El Salvador et les États-Unis accélèrent leurs relations commerciales avec un nouveau cadre d’accord réciproque qui stimule le commerce numérique et apportera des avantages à l’industrie du bitcoin (BTC). L’accord, annoncé par la Maison Blanche le 13 novembre 2025, supprime les barrières et crée un précédent clé pour les futurs accords autour des actifs numériques.
L’accord stimule le commerce bilatéral, sur la base de l’Accord de libre-échange entre la République dominicaine, l’Amérique centrale et les États-Unis (CAFTA-DR), entré en vigueur en 2006.
Aujourd’hui, et surtout, El Salvador promet de supprimer les obstacles au commerce et aux services numériques. Aussi assure qu’il n’imposera pas de taxes discriminatoires sur les services numériques. Les deux pays soutiendront un moratoire mondial sur les tarifs sur les transmissions électroniques.
Ce langage, bien qu’il ne nomme pas explicitement le bitcoin ou les cryptomonnaies, crée un cadre permissif. Cela facilite l’avenir des transactions et des services numériques dans lesquels BTC pourrait opérer. Cependant, l’accord évite les mentions directes de la monnaie créée par Satoshi Nakamoto ou d’autres actifs numériques.
Les États-Unis élimineront les droits de douane réciproques sur certaines exportations salvadoriennes qualifiées. Cela inclut les textiles et les vêtements. En revanche, l’impact positif de l’accord sur la sécurité nationale est reconnu, puisque Les États-Unis envisageront un accord dans le cadre de futures mesures commerciales. L’objectif est de finaliser rapidement tous les aspects inclus dans le document dans les semaines à venir.
Comment cet accord ouvre-t-il la voie au bitcoin ?
Cet accord, bien qu’il ne mentionne pas directement le bitcoin, pourrait signifier plusieurs points clés en raison de sa focalisation sur le commerce et les services numériques.
Par exemple, si El Salvador s’engage à éliminer les barrières et à ne pas imposer de taxes discriminatoires sur les services numériques, et si les deux pays soutiennent un moratoire sur les tarifs des transmissions électroniques, un environnement plus favorable sera créé. Ce pour toute entreprise opérant dans l’espace numérique. Cela inclut naturellement les sociétés de bitcoin et de crypto-monnaie, car elles sont considérées comme des services numériques.

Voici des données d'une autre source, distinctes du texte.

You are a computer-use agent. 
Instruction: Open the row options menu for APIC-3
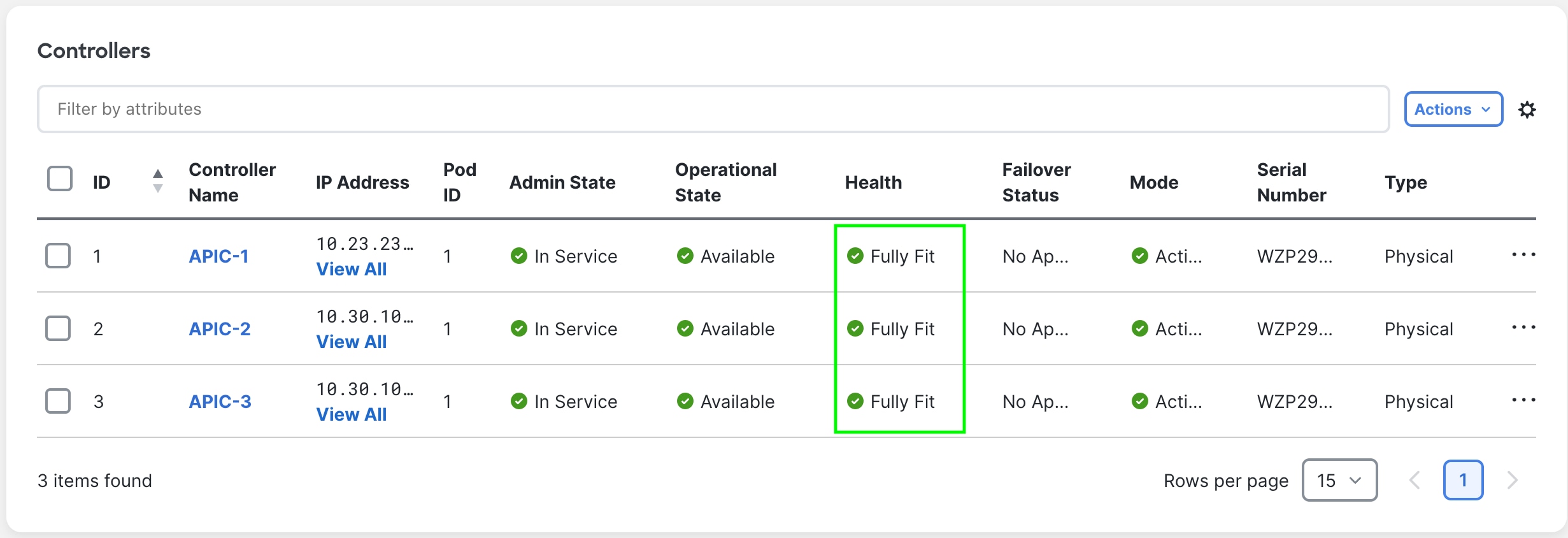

Si ce cadre commercial numérique s’avère efficace et jette les bases d’une circulation plus libre des services numériques, il pourrait créer un précédent. Cela permettrait de garantir que les futurs accords commerciaux, tant avec El Salvador qu’avec d’autres pays, traitent plus explicitement des actifs numériques.
Bien qu’il n’existe pas de règles spécifiques sur le bitcoin, une coopération sur les « bonnes pratiques réglementaires » dans le domaine numérique pourrait conduire à une plus grande harmonisation entre les États-Unis et le Salvador dans la manière dont ils traitent les services numériques, ce qui profiterait en fin de compte au secteur des actifs numériques en réduisant la complexité des opérations internationales.
De plus, le fait que les États-Unis signent un accord aussi large avec le Salvador, sans imposer de restrictions sur sa politique en matière de bitcoin, peut être interprété comme un signe d’une plus grande confiance de Washington envers ce pays d’Amérique centrale. Ceci malgré les critiques précédentes d’organisations telles que le Fonds monétaire international.
La signature de cet accord coïncide avec la célébration de l’événement « Historical Bitcoin » au Salvador. Le sommet, organisé par le National Bitcoin Office, rassemble les dirigeants de l’écosystème sur le sol salvadorien, comme le rapporte CriptoNoticias.